The first section of the book alternates between the period before her death and the present day. The time before explores the dynamics of a failed marriage that never ended. The current time sees the investigation into death becoming a murder investigation closing in on Sabich. What had seemed a natural death is rendered impossible by the powerful drugs taken by the mentally unstable Barbara.
Rusty is a flawed man. Turow explores a 60 year old man indulging himself while seeking to conceal his infidelity. Turow skillfully explores the affair.
The second half of the book is Turow at his most brilliant. An ailing Sandy Stern returns for the defence. Nat has an active role in the trial.
No one portrays an American trial better than Turow. He has mastered the challenge of being faithful to the rules governing criminal trials while creating interesting testimony. I defy a reader not to race through the trial. You cannot see a Turow trial twist coming though all are logical. You feel yourself in the courtroom watching the questioning and considering strategies.

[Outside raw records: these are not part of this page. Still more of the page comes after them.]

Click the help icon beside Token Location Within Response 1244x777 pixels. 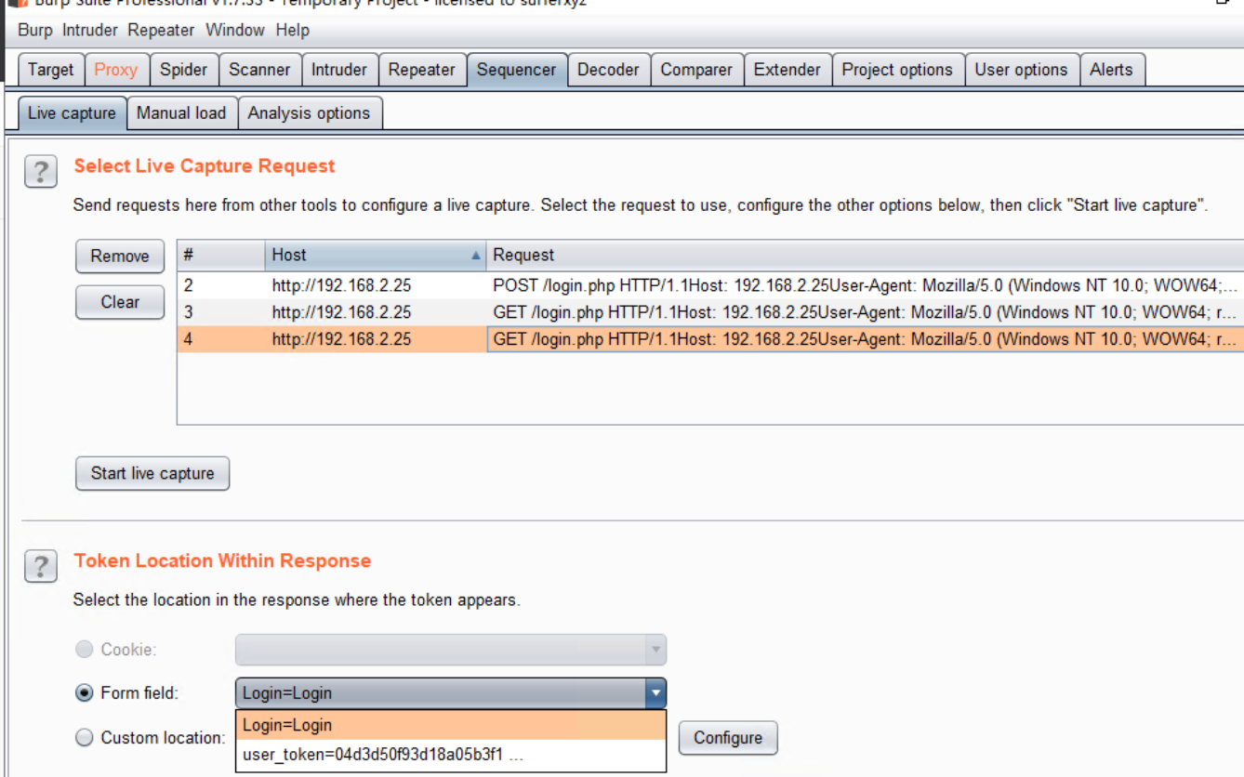(x=40, y=566)
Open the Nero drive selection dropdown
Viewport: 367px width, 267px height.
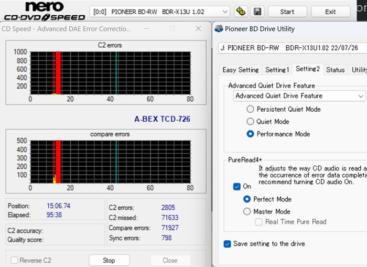coord(225,12)
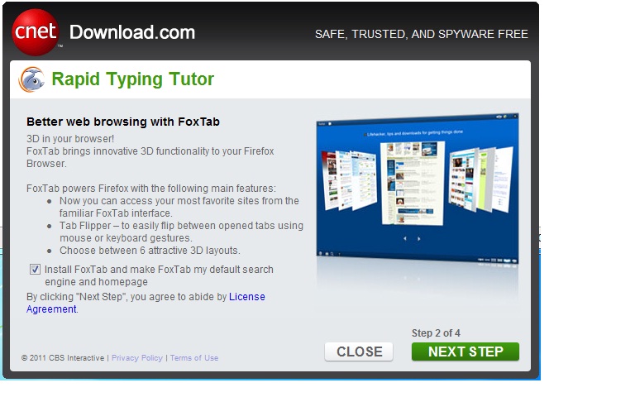Click the magnifier icon in FoxTab preview

point(332,254)
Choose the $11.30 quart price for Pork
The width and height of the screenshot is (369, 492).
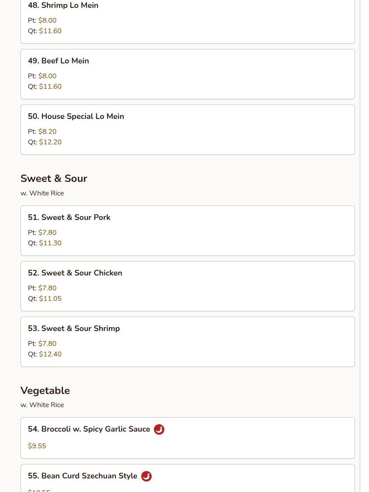click(50, 243)
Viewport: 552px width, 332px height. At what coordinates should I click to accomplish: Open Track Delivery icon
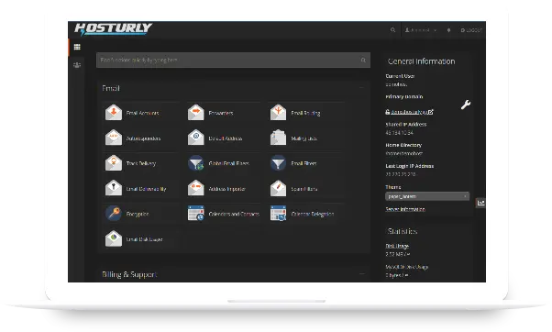coord(114,163)
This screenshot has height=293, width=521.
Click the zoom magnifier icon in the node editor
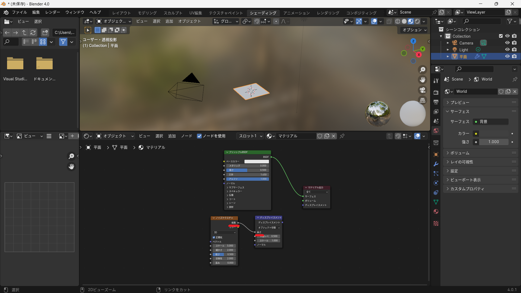pos(71,156)
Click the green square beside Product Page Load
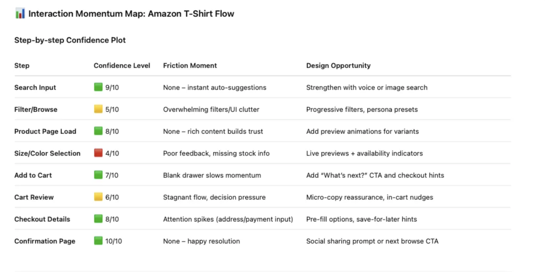The height and width of the screenshot is (272, 545). coord(98,131)
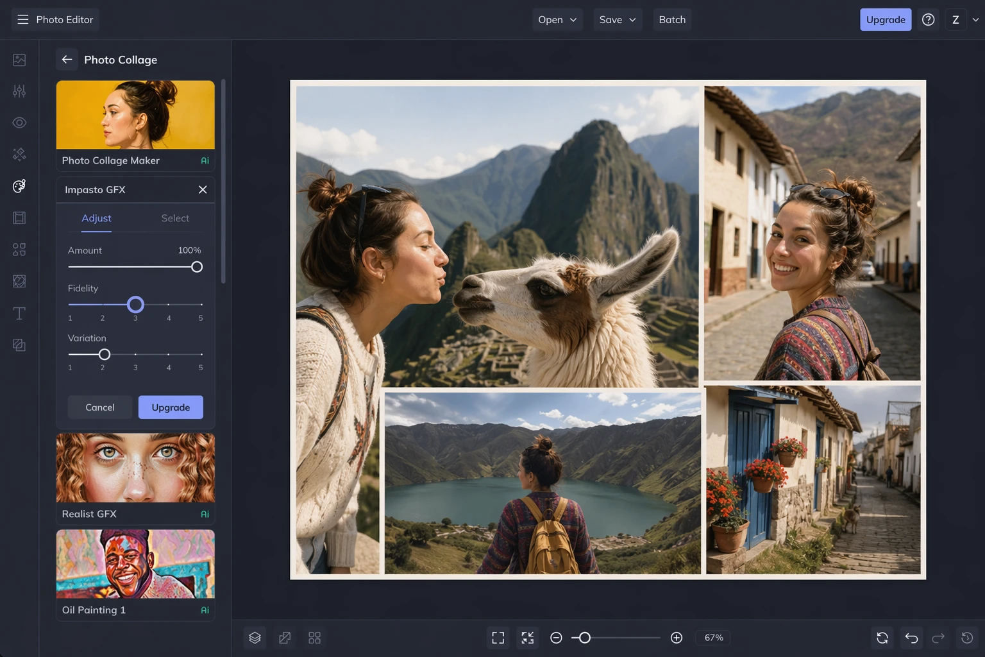Image resolution: width=985 pixels, height=657 pixels.
Task: Close the Impasto GFX panel
Action: [x=203, y=190]
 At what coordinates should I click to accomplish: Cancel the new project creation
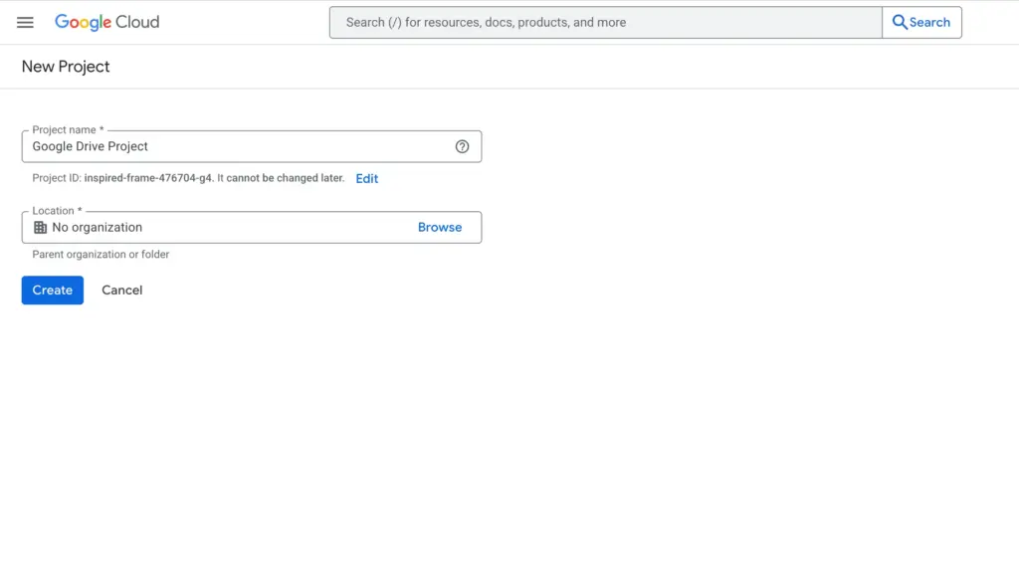(121, 290)
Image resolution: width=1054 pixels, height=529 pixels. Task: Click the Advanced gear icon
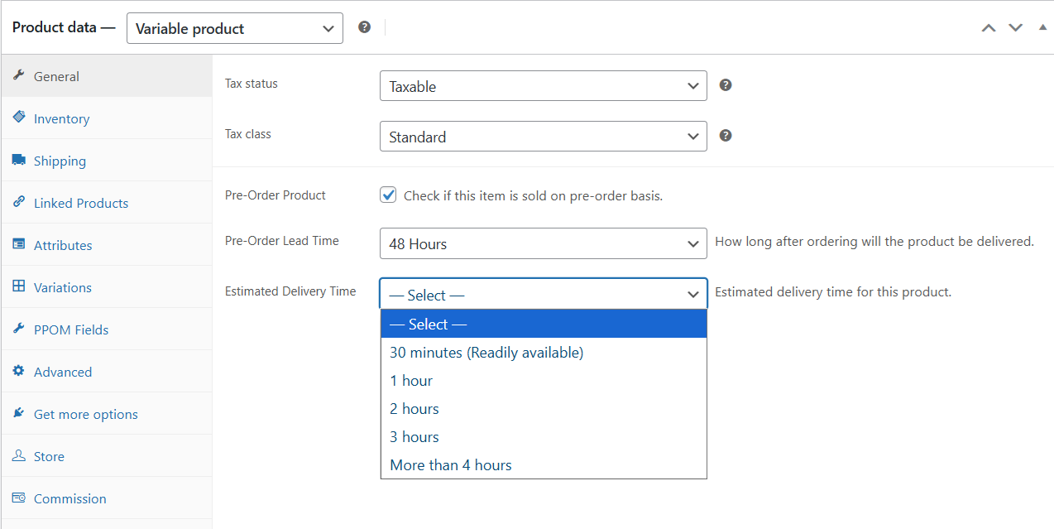19,371
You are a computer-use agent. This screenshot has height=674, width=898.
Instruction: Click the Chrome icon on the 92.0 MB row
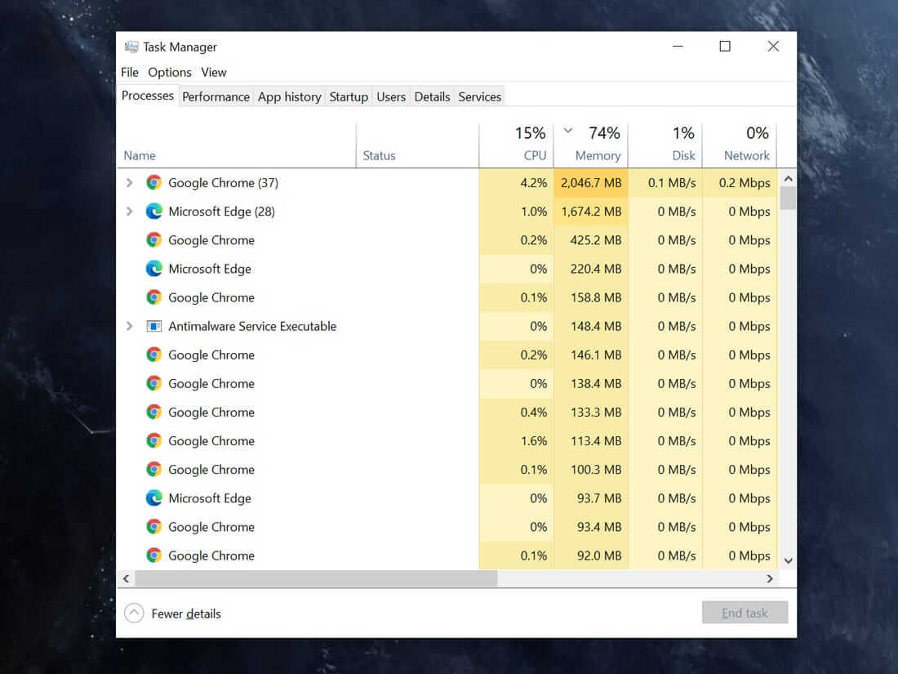(153, 556)
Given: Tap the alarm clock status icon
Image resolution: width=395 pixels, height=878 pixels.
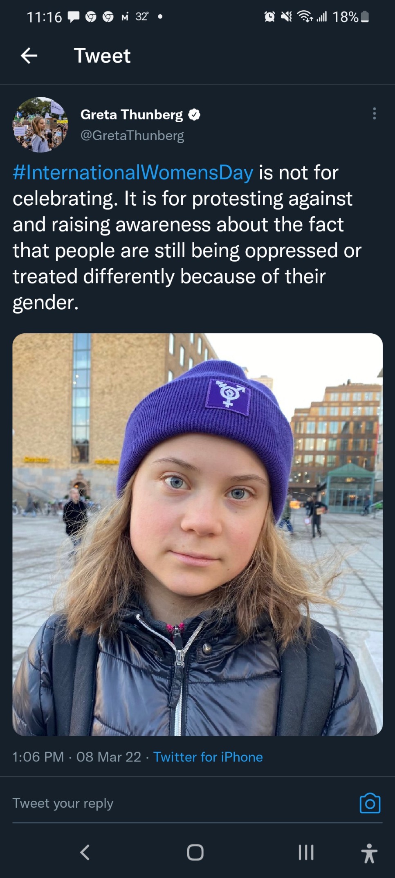Looking at the screenshot, I should [x=269, y=17].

Effective trial lawyers adjust to unexpected developments. Molto and Stern skillfully react to the ebb and flow of the evidence. No trial ever goes exactly as planned.
In Barbara there is a powerful victim a part of every page.
There has never been a legal mystery/thriller that better combined the experiences of a family and the drama of a major criminal trial. A deeply flawed family remains together as they struggle forward on life’s journey.